- _PAGE EXCERPT_
_ _ _ _
Baubles and Whatchies
Friday, July 6, 2012
Thursday, October 14, 2010
The Power of the Adjective
Every word in the English language serves a purpose. While some are easy to define and understand in conversation others have many different meanings and interpretations. I am speaking specifically of adjectives. You know those words that describe something? Instead of just saying "I have a ball" you can say "I have a big ball." See, now you know something about my ball, it is big.
But let us take it a step farther. Let's add in the male/female factor. What you say? Words have different meanings to men and women? Well, while the true definition of the word might not change the interpretation of the word can change. Men: In today's lesson we will be working with the statement "you look _____________" where we will be inserting different words into that blank and seeing just how that girl of your dreams might be interpreting what you are saying. I am a woman not a man so all I can truly explain is the female interpretation so the best I can say on the man's part is that I am sure they mean well. Generally.
Now that we know what sentence we are working with, let's set up the scene: It is Friday night. Date night. You and your girl have been planning all week to go out to dinner at the restaurant you both love to dine at. She rushes home from a hectic day at work and starts madly preparing for the night. Now men, I know you don't understand some of the prep work that goes into a woman's grooming routine or why they spend all of that time getting ready. Take a look at the animal kingdom, even animals clean and primp themselves. You know, fluff their feathers to look pretty and impress one another with their plumage. It is the same idea. Anyway, she finally exits the bathroom dressed in her favorite cute outfit, hair perfectly shellacked into place, makeup painted on with such perfection it would make Michelangelo weep with envy. Now this is where you come in. As she walks out and smiles at you, you know it is time to say something (besides "are you done yet???"). Back to our sentence of the day...
1. Ok.
So your girl looks at you and says "how do I look?" You respond with: "you look ok." Now, from the man's point of view he is probably just thinking something along the lines of "yeap, you are the same girl that I fell for and I always think you look great and I'm really hungry so can we PLEASE go now." From the girl's view she is hearing: "way to put so much effort into it but you look just like you did when you rolled out of bed this morning, you just smell better." Now please take note as this is very important, if you use the word "ok" to describe your date then I would not recommend that you go out for a steak dinner or any other place that serves food that requires knives. Possibly even forks. With the wrong girl it could even mean spoons. Basically take her to McDonalds at this point because they don't have easily accessible sharp items and she will probably be of the mindset for the rest of the night on how best to stab you with a sharp object. She will be mad and upset and probably sulk for the rest of the night. Oh and your chances of "getting some" are pretty much zero at this point.
2. Fine.
_ _ _ _
- _DATA EXTRACT_
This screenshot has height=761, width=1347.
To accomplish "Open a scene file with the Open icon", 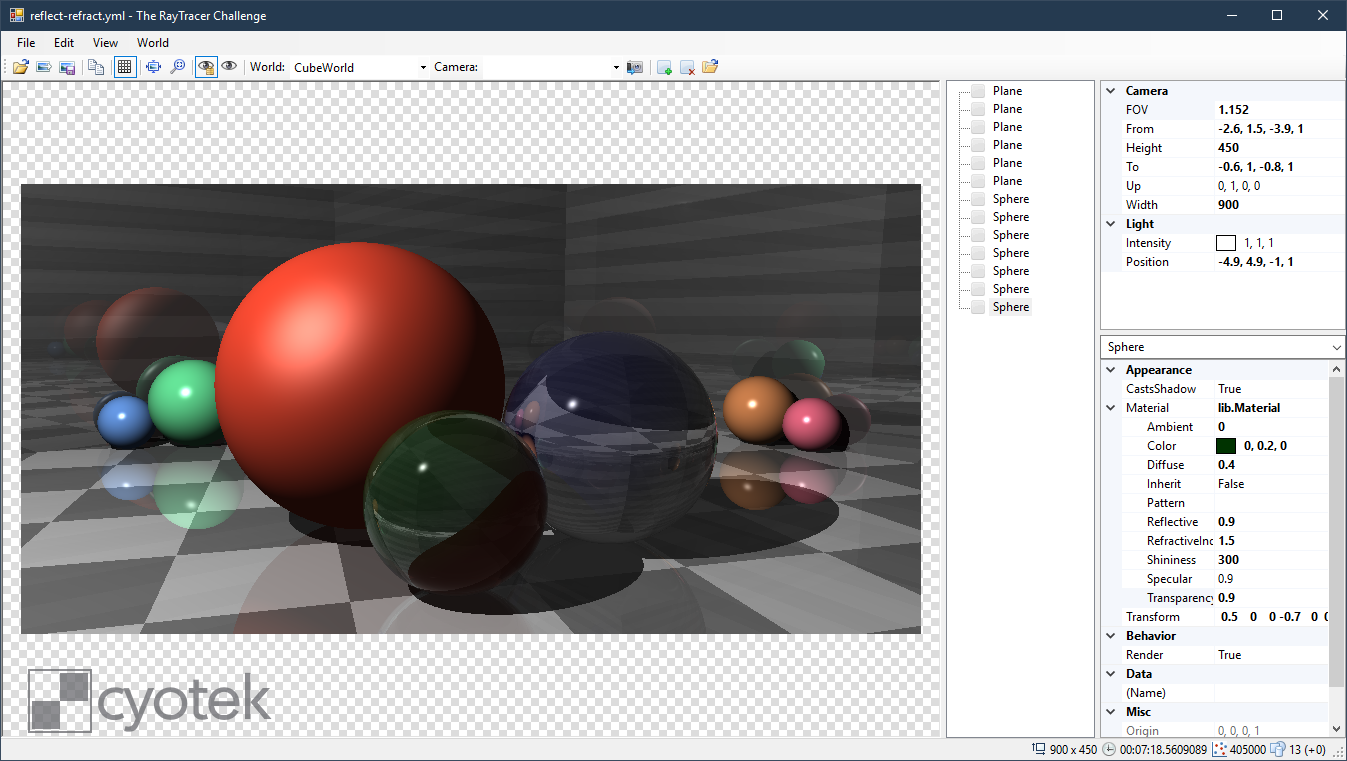I will coord(19,67).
_ _ _ _
- _SET PROBLEM 1_
Reproduce the passage from the post on adjectives that begins at the words "But let us take" and stops after "mean well. Generally.".
- _SET PROBLEM 2_
In the post on adjectives, where does the writer suggest taking a date after telling her she looks "ok"?

- _CORRECT OUTPUT 1_
But let us take it a step farther. Let's add in the male/female factor. What you say? Words have different meanings to men and women? Well, while the true definition of the word might not change the interpretation of the word can change. Men: In today's lesson we will be working with the statement "you look _____________" where we will be inserting different words into that blank and seeing just how that girl of your dreams might be interpreting what you are saying. I am a woman not a man so all I can truly explain is the female interpretation so the best I can say on the man's part is that I am sure they mean well. Generally.

- _CORRECT OUTPUT 2_
McDonalds